In his statement, issued on Wednesday, Oldman said "I am deeply remorseful that comments I recently made in the Playboy Interview were offensive to many Jewish people." Whilst on Jimmy Kimmel Live! (also aired on Wednesday), Oldman gave an emotional and sombre apology. He said it was only until after the article was written that he "could see that it was offensive, insensitive, pernicious and ill informed." 

Gary OldmanGary Oldman, with his camera [Photo: Getty Images, credit: Theo Wargo]

The Batman: Dark Knight Rises actor stated: "words have meaning, they carry weight and they carry on long after you've said them. And I don't condone or excuse the words I have used in any context. I basically shouldn't have used them in any context."
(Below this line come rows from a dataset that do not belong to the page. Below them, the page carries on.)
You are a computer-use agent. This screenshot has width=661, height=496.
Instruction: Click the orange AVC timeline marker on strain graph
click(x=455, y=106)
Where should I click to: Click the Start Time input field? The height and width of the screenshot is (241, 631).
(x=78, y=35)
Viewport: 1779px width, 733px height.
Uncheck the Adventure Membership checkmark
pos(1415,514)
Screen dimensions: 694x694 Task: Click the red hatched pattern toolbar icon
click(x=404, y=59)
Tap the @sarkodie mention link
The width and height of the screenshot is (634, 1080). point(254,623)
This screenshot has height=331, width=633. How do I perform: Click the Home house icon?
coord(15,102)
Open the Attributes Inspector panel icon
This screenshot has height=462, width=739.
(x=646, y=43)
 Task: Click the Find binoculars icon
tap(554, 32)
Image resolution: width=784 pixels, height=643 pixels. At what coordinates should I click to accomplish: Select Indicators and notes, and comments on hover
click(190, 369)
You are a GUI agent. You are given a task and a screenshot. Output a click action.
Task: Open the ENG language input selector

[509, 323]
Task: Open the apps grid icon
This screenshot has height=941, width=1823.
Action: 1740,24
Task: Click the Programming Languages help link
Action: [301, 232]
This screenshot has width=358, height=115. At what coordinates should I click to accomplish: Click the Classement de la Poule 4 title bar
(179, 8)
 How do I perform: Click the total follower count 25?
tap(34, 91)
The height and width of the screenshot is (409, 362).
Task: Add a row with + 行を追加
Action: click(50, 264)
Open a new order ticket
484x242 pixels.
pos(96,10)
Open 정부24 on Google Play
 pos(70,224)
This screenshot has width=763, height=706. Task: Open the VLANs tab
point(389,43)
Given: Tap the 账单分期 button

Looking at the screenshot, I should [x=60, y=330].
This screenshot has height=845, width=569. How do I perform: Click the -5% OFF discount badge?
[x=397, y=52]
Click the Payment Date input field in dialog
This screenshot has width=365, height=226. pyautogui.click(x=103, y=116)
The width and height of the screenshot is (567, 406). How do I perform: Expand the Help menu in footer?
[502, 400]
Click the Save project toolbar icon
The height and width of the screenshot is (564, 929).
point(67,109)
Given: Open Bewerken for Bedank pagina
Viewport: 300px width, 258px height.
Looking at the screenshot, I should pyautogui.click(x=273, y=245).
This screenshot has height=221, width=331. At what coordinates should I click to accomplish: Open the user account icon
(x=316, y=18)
Oldman further thanked and apologised to his fans for their continued "loyalty", saying "I am profoundly sorry and deeply apologetic. Especially to the fans as they have been so incredible to me and very loyal." He added "I really feel I let them down, especially to the younger fans you know. I should be a public figure and an inspiration and I'm an a-hole. So to them I extend my apology and my love and best wishes."

However, as contrite as he appeared to be, Oldman did attempt to shift the blame on to the journalist who had conducted the interview. He suggested that the publication and society as a whole looked on entertainers to be "social and political commentators." He added "I can't speak for other people but I'm not clearly. I stepped out of my area of expertise and I just landed, both feet, in a hornet's nest."

If you can forgive Oldman's remarks, see him in Dawn of the Planet of the Apes out in cinemas on 11th July (US) and 17th July (UK).